Content starts

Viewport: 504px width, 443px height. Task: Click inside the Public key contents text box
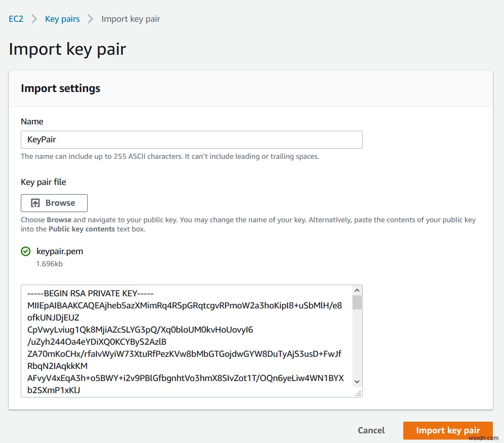click(189, 339)

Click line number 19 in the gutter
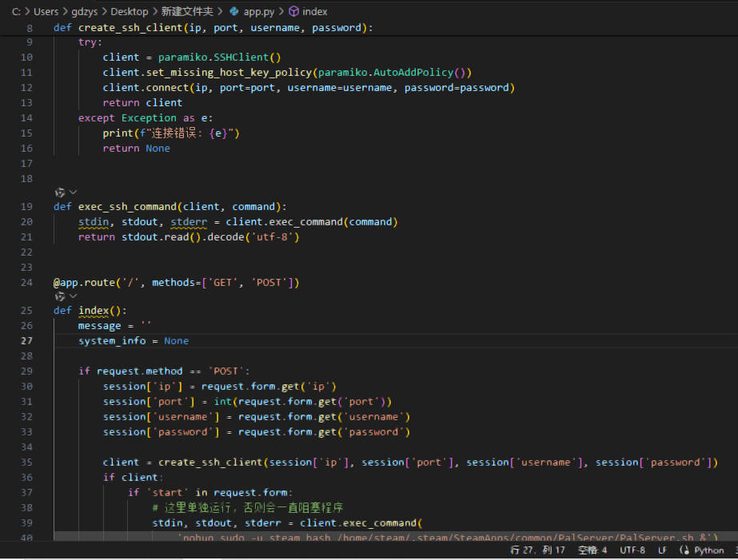click(x=26, y=206)
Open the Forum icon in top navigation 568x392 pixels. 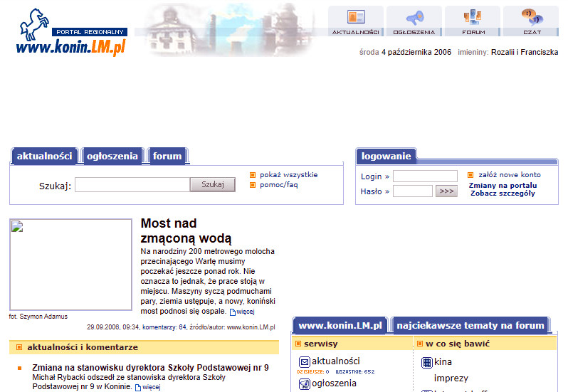(473, 18)
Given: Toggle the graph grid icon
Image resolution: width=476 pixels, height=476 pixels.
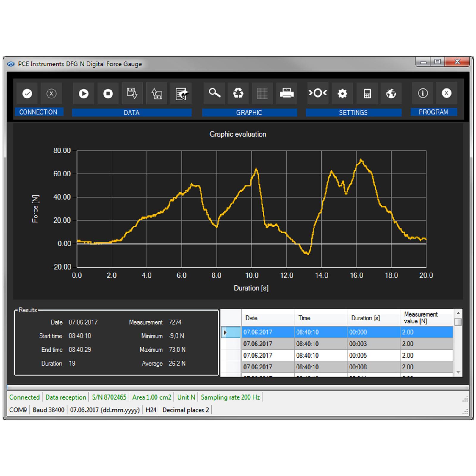Looking at the screenshot, I should click(262, 93).
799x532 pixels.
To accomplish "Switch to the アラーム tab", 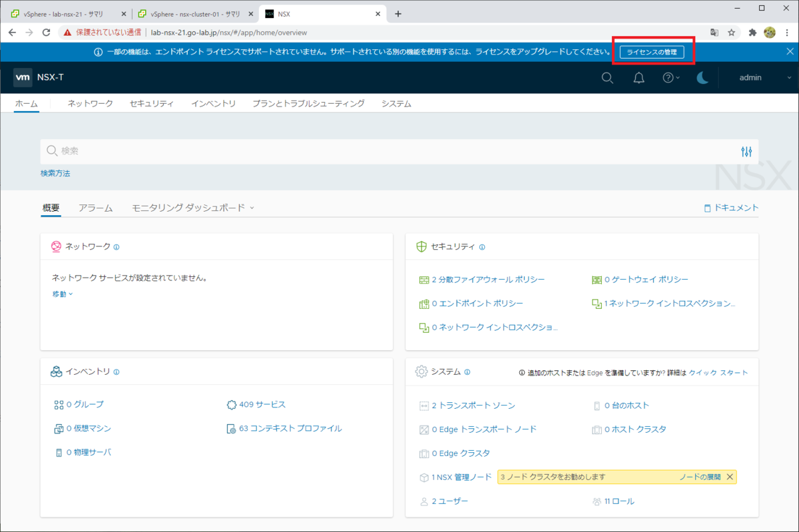I will (x=95, y=207).
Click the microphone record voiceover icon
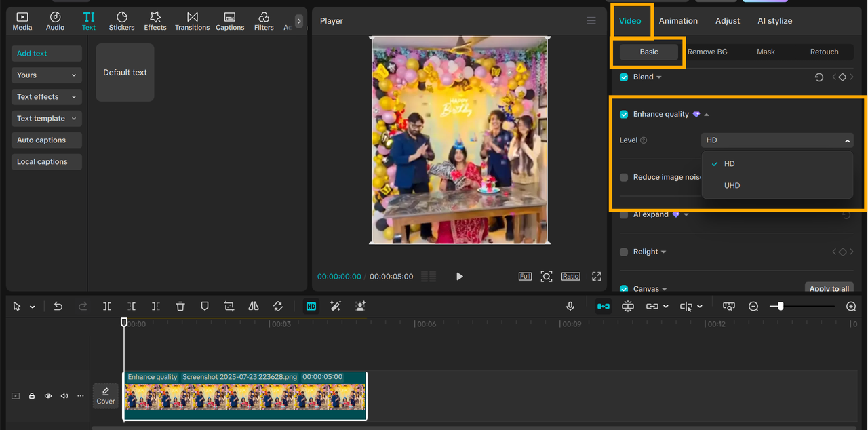 [x=570, y=307]
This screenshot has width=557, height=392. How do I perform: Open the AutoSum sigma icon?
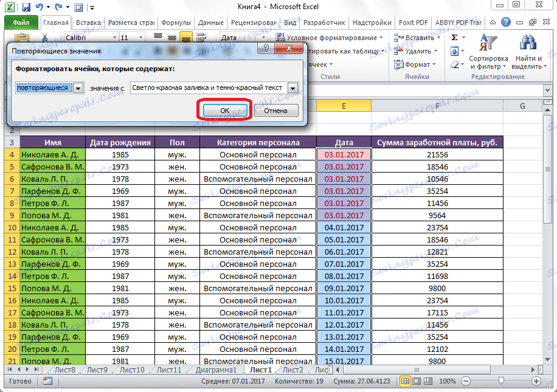click(455, 38)
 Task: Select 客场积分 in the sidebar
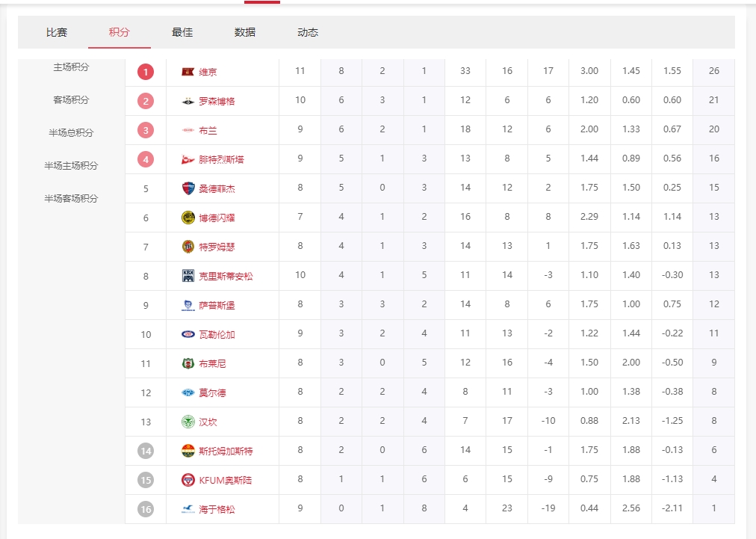coord(71,100)
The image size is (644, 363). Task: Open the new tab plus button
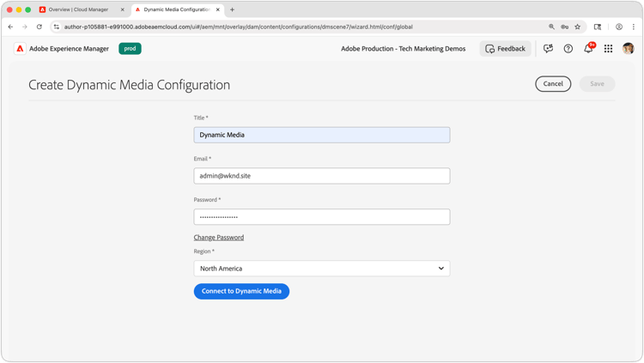[x=232, y=9]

Content ends

--- WHAT YOU WILL DO ---
Please repeat the lines that run from the one holding "Task: Select 客场积分 in the sidebar" to the last line of the material, both included, exactly and without pictures.

--- REPLY ---
 Task: Select 客场积分 in the sidebar
coord(71,100)
The image size is (644, 363). Task: Open the new tab plus button
[x=232, y=9]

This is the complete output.